Scaling teams: Document management

For more on scaling teams see here.

When a team is small and the team members can keep most of the information they need for day to day business in their heads, a neatly managed document system is nice to have, but you can definitely get by with free and loose as long as people get what they need when they need it.

To scale to a medium or large team, you need to decide how things are done and where documents are held. If you don’t, people produce inconsistent documentation (inefficient and can harm reputation), and people don’t know where to find docs (inefficient and plain frustrating). Additionally, by making these decisions, you set in place important parts of the collaboration workflow which enables people to work together easily. For this last part, there are many advantages to opting for cloud-based documentation by default such as Google Drive or OneDrive.

Document Management model

Advantages of Cloud solutions

  1. Remote workflow – it’s easier to work directly in a browser than through a networked connection such as VPN.
  2. Single document collaboration – comments, suggestions and edits can be incorporated on a single shared collaborative document. No more emailing of documents, no more multiple versions, no more collating changes between multiple versions edited by different people on different drafts.

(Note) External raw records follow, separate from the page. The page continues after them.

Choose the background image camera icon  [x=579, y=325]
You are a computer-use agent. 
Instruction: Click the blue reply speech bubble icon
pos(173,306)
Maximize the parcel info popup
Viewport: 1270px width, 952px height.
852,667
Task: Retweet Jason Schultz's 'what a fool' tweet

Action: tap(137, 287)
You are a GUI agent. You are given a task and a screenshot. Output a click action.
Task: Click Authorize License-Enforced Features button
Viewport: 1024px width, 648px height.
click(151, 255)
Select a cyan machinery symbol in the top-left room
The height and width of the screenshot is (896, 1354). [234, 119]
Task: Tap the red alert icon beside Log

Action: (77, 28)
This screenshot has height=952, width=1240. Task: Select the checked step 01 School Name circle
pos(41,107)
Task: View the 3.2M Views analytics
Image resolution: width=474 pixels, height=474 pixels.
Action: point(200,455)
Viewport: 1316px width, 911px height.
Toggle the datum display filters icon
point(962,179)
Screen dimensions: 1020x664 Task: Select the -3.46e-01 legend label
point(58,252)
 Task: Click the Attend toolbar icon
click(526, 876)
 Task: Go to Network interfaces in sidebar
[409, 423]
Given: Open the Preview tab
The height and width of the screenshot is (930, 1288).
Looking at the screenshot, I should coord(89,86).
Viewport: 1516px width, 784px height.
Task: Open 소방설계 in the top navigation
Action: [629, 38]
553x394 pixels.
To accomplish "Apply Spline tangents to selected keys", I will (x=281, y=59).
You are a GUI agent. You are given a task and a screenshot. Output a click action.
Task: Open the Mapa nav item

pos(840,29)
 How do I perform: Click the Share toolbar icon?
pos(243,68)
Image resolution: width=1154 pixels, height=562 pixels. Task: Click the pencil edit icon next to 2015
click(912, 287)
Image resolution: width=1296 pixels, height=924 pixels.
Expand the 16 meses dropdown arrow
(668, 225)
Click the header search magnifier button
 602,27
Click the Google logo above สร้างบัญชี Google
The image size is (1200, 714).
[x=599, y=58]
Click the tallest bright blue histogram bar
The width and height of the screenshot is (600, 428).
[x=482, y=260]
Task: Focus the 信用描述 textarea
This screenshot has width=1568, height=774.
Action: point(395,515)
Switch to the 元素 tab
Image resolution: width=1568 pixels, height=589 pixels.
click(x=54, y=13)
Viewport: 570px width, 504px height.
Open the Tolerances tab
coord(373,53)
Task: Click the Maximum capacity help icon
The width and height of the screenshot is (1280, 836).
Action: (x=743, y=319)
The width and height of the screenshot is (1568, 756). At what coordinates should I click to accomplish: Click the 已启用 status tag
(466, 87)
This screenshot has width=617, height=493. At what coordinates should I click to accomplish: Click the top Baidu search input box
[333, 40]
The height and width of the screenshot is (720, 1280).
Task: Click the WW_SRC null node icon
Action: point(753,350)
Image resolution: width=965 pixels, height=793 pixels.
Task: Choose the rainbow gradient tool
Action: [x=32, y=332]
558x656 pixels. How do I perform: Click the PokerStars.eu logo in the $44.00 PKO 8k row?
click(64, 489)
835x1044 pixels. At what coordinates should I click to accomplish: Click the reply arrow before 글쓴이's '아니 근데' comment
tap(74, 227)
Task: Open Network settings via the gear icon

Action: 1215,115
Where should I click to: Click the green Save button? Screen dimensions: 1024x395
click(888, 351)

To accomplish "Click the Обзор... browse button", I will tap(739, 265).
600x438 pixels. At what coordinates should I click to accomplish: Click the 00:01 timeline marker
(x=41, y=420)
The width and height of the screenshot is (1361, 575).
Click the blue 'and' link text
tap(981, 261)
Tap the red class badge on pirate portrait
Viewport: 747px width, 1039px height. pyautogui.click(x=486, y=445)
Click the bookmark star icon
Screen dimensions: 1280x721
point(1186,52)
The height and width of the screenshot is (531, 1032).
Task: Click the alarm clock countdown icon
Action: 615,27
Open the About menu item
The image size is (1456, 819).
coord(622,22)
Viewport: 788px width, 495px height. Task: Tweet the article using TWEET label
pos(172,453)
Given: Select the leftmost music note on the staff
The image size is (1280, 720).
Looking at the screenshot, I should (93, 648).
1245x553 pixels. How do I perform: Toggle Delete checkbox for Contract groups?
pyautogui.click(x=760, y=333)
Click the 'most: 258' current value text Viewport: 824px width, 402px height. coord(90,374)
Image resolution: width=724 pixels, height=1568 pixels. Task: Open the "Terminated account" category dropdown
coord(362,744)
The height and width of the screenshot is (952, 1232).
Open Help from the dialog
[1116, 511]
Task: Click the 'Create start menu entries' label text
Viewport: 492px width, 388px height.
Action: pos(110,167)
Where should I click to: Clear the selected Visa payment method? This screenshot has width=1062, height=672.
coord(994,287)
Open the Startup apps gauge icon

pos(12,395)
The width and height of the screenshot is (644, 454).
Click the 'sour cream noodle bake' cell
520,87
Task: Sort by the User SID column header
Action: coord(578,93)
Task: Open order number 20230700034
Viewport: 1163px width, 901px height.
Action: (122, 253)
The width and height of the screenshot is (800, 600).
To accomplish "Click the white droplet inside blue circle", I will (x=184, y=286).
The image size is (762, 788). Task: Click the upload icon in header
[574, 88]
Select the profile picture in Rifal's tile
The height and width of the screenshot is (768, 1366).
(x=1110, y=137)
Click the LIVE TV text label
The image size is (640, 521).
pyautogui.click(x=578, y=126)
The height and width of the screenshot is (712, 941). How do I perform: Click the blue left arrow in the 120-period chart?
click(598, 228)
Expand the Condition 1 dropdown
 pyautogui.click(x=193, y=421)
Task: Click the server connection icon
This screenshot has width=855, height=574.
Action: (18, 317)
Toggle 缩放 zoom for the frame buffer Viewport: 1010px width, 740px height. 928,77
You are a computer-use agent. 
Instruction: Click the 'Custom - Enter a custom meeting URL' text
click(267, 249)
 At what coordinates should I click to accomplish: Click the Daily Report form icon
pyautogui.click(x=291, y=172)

And people get to see each other’s comments which is more transparent and enables fuller reflection.
  3. More chat, less email – when you don’t need to email docs, you can opt to share docs and chat back and forth via a chat platform such as Google chat, Teams or Slack. This saves you from long email chains and enables more informal and quickfire conversations to evolve as you work with others. And if things are sensitive or confidential, then the chat can be private too.

Disadvantages

  1. Functionality of online docs – browser based versions of Word/Docs, Excel/Sheets, Powerpoint/Slides or whatever it is you use are still not as good as their desktop siblings. Sometimes they don’t do what you want or need them to and you have to revert to desktop, or cry, or both.
  2. Reliance on the internet – unavoidable with reliance on the cloud. Fairly unavoidable in any remote working situation since your VPN connection also won’t work without internet. It’s not really feasible to keep an up-to-date copy of everything on your local computer. Mitigate by investing in good internet connectivity.
  3. Reliability of the system – issues like storage space, back-up, network speed do arise. This is only a disadvantage if your set up is a bad one and these issues are not dealt with. Mitigate by investing well and maintaining your set up, you would have to do this for a non-cloud solution too.
  4. If you don’t like change, you won’t like adapting to new ways of working – I can’t help you here.

I think the advantages of a well thought through cloud-based document management workflow vastly outweigh the disadvantages (most of which are simply bad management). I’m biased on this but all I can say on it is that done right, it works very well and you can just get on with it and not worry about filing.